Hi Matthias,
Thanks for the screenshots!
Both in Webinar 14 and the course DIA materials, the library is what is known as a "sample specific" library created without fractionation (as outlined in Bruderer, MCP 2015), but just running DDA on the same sample prep as the DIA. This technique then simply asks DIA and mProphet to find the same peptides that were found with DDA under the same sample prep conditions.
The library you are using, however, contains targets for 8,660 proteins with over 1 million fragment ion transitions. This is a deep proteome-wide library (possibly Rosenberger, Sci. Data 2014 - https://www.ncbi.nlm.nih.gov/pubmed/25977788 - PXD000954) likely created with fractionation, and possibly including sample preparation different from your own samples (as outlined in Selevsek, MCP 2015). You should expect a very different mProphet model in this case, because it is far less likely that you can detect all of the targets in DIA under your sample prep.
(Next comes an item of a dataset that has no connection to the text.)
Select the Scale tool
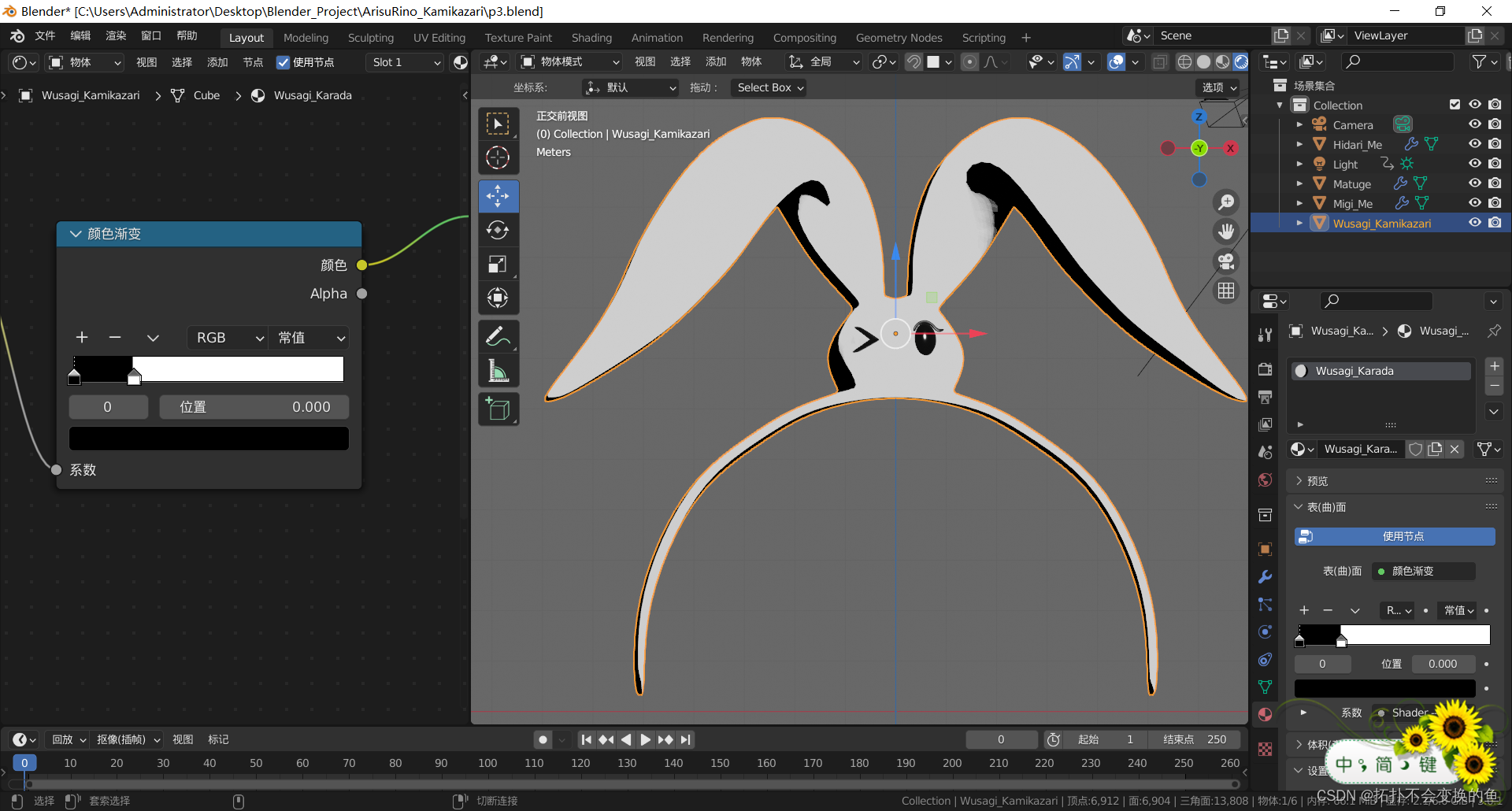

In fact, the large distribution of targets that form a shape very similar to your decoys should give you confidence that the model is working as expected, because this is what is expected of libraries like this one. You will not be able to detect a lot of the peptides in this kind of library, and those failures are expected to look a lot like your decoys.
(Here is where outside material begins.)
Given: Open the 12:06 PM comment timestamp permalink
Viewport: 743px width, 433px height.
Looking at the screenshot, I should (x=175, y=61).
If you used the Pan Human library (PXD000954), then the targets should already be limited to 6 transitions per precursor.
So, what was the source of your library? What type of sample are you searching against (e.g. HeLa cell lysate, plasma, or ...) And what instrument did you use with what isolation scheme? How many proteins and peptides are detected a q value < 0.01?
You should not expect this model to ever look like a model from a "sample specific" library, but there may still be things you could do to improve.